A PF, que sempre se caracterizou por sua independência, agora sob o comando ilegal do ministro da Justiça Flávio Dino, está se transformando em uma “polícia política”, usada para perseguir adversários políticos do governo. O novo alvo é governador de São Paulo, Tarcísio de Freitas, investigado por suposto crime eleitoral durante sua campanha. A PF apura se o episódio do tiroteio ocorrido durante sua visita na zona sul da capital paulista foi forjado com o objetivo de impulsionar a sua campanha. Acontece que o caso já foi investigado pela Justiça Eleitoral e a conclusão é que o episódio de fato ocorreu e que não houve ingerência política eleitoral. Tarcísio de Freitas faz um excelente governo em São Paulo e, diante do impedimento de Jair Bolsonaro, surge como um eventual adversário do lulismo nas próximas eleições.

Estado Novo II

Enquanto o TSE, hoje um puxadinho milionário do STF, segue em sua saga de perseguições à parlamentares não alinhados com o governo e ao ex-presidente Bolsonaro, a PF a cada semana deflagra nova investida contra os “inimigos da pátria”.  Na semana passada, por determinação do ministro Alexandre de Moraes, do STF, deflagrou a décima nona fase da Operação Lesa Pátria para identificar pessoas que incitaram, participaram e fomentaram os atos de 8 de janeiro.

Bandalheira

Uma auditoria realizada pelo Tribunal de Contas da União apurou superfaturamento em um pregão da Fundação Nacional da Saúde. A licitação era para contratação de fornecimento, transporte e instalação de sistemas de cisternas. A auditoria também identificou a indefinição de critérios de seleção dos beneficiários no edital, o que vai contra os princípios administrativos.

Estado de sítio

O Rio de Janeiro está dominado pelo crime organizado. Na semana que passou, mais de trinta ônibus foram incendiados juntamente com um vagão do trem urbano e uma carreta, em represália à morte de um líder miliciano abatido pela polícia. Os arrastões nas praias e ruas cariocas se tornaram rotina, assim como as execuções em plena luz do dia. Anos de leniência – quando não de cumplicidade - das autoridades com o crime, aliadas a frouxidão das leis causaram tal situação. Agora, o governador Cláudio Castro, solicitou uma reunião de emergência com os presidentes da Câmara e do Senado para pedir a criação de leis mais duras para o crime, assim como o fim das progressões de pena. Cabe lembrar que, no início do governo de Jair Bolsonaro, o então ministro da Justiça Sérgio Moro apresentou no Congresso um pacote anticrime muito bom, que foi rejeitado.

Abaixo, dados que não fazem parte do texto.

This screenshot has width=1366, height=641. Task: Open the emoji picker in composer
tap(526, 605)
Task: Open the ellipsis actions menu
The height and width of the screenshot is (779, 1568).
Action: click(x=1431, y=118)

Moro não obteve nem mesmo o apoio do então presidente Bolsonaro para a aprovação do seu projeto, que entre outras coisas, limitava as progressões de pena.

Agradando

Criticado por diversos países pela sua atuação no comando da ONU, o português António Guterres, secretário-geral da entidade, parece estar agradando o governo brasileiro. Esta semana, na contramão da opinião geral dos países membros, recebeu um elogio público do chanceler brasileiro Mauro Vieira.